Protein C, a vitamin K–dependent protein that prevents thrombosis, is produced in the liver and circulates in the plasma. It functions as an anticoagulant by inactivating factors V and VIII. Protein C is also a profibrinolytic agent (i.e., it enhances fibrinolysis). The protein C mechanism therefore functions to prevent extension of intravascular thrombi. This test is used for evaluation of patients suspected of having congenital protein C deficiency. Resistance to protein C is caused by an inherited defect in the factor V gene (factor V Leiden) and causes significant risk for thrombosis. It is the underlying defect in up to 60% of patients with unexplained thrombosis and is the most common cause of pathologic thrombosis. If functional protein C is abnormal, a protein C resistance test should be performed.

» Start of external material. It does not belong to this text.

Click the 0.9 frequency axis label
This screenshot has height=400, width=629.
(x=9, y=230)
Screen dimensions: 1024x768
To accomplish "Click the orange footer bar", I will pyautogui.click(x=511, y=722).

This test evaluates patients with severe thrombosis and those with an increased risk for or predisposition to thrombosis. Patients with partial protein C or partial protein S deficiency (heterozygotes) may experience venous thrombotic episodes, usually in early adult years. There may be DVTs, episodes of thrombophlebitis or pulmonary emboli (or both), and manifestations of a hypercoagulable state. Patients who are heterozygous may have type I protein C deficiency, with decreased protein C antigen, or type II deficiency, with normal protein C antigen levels but decreased functional activity.

Normal Findings

Qualitative: 70%–150% or 0.70–1.50 of increased functional activity

Quantitative: 60%–125% or 0.60–1.25 of normal PC antigen

Procedure

  1. Draw a 5-mL venous plasma blood sample into a tube with sodium citrate (light blue–topped tube). The two-tube method is used. Label the specimen with the patient’s name, date and time of collection, and test(s) ordered.

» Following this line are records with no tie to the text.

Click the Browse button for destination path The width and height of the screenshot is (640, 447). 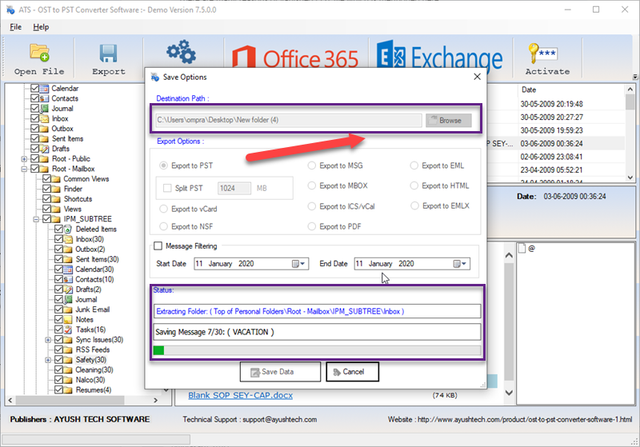(x=448, y=119)
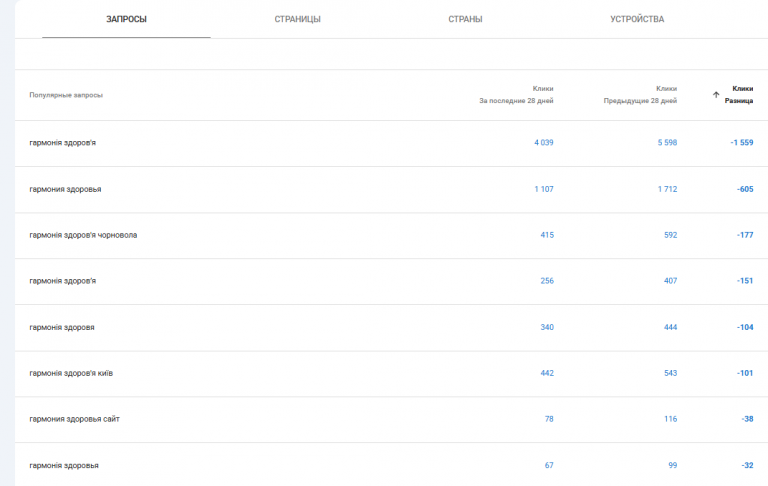
Task: Switch to the Страницы tab
Action: tap(297, 19)
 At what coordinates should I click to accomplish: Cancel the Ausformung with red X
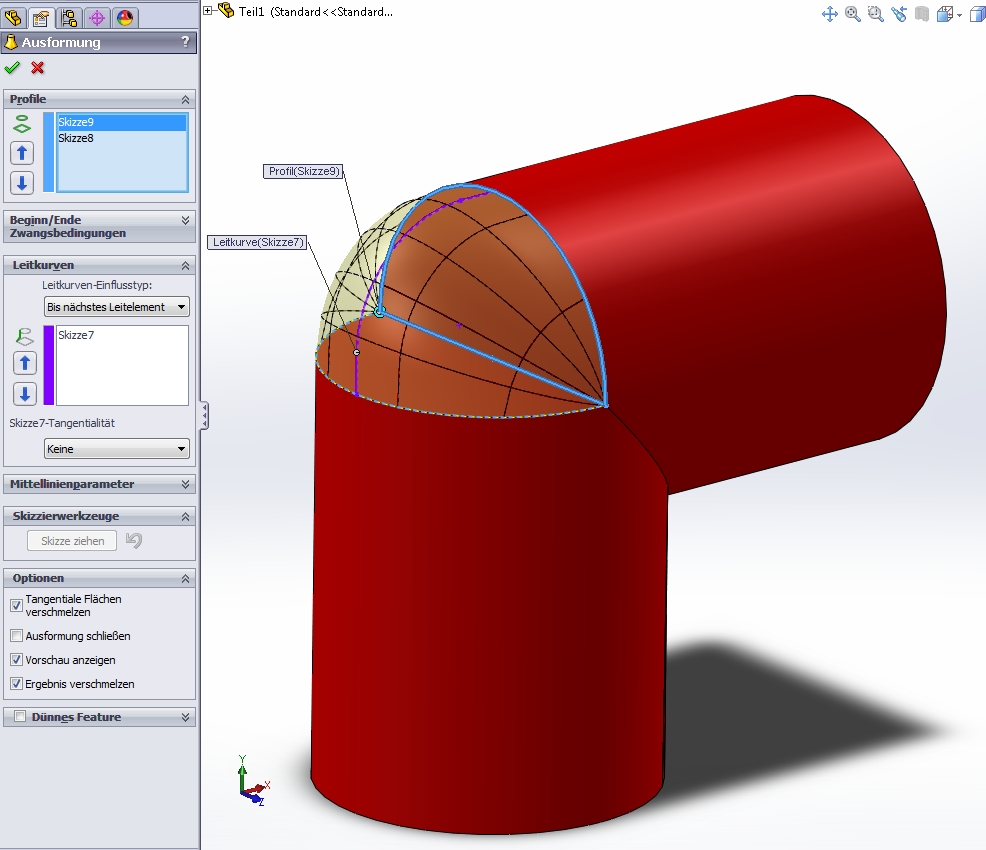coord(38,67)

  2. Place the specimen on ice.

Clinical Implications

  1. Decreased protein C is associated with:

    1. Severe thrombotic complications in the neonatal period (neonatal purpura fulminans)

    2. Increased risk for venous thrombotic episodes

    3. Warfarin (Coumadin)-induced skin necroses (pathognomonic for protein C deficiency)

    4. DIC, especially when it occurs with cancer (presumably owing to consumption by cofactor thrombin–thrombomodulin catalyst activities)

    5. Thrombophlebitis and pulmonary embolism, especially in early adult years

    6. Other acquired causes of protein C deficiency include:

      1. Liver disease

      2. Acute respiratory distress syndrome

      3. L-Asparaginase therapy

      4. Malignancies

      5. Vitamin K deficiency

  2. A deficiency of protein C may also be congenital (35%–58%).

Clinical Alert

Patients with homozygous protein C deficiency have absent or almost-absent protein C antigen and usually succumb in infancy with clinical presentation of purpura fulminans neonatalis, including lower extremity skin ecchymoses, anemia, fever, and shock

Interventions

Pretest Patient Care

  1. Explain test purpose and procedure. Patient should be fasting.

  2. Follow guidelines in Chapter 1 for safe, effective, informed pretest care.

Posttest Patient Care

  1. Review test results; report and record findings. Modify the nursing care plan as needed. Counsel the patient regarding abnormal findings; explain the need for possible follow-up testing and treatment. Monitor for thrombosis. In the case of a protein C deficiency, educate the patient concerning the symptoms and implications of the disease. The risk factors include obesity, oral contraceptives, varicose veins, infection, trauma, surgery, pregnancy, immobility, and heart failure.

  2. Follow guidelines in Chapter 1 for safe, effective, informed posttest care.

Interfering Factors

  1. Decreased protein C is found in the postoperative state.

  2. Pregnancy or use of oral contraceptives decreases protein C.

  3. A transient drop in protein C occurs with a high loading dose of warfarin (Coumadin).

  4. Protein C decreases with age.

  5. High doses of heparin decrease protein C.

  6. Lipemic serum may interfere with the assay.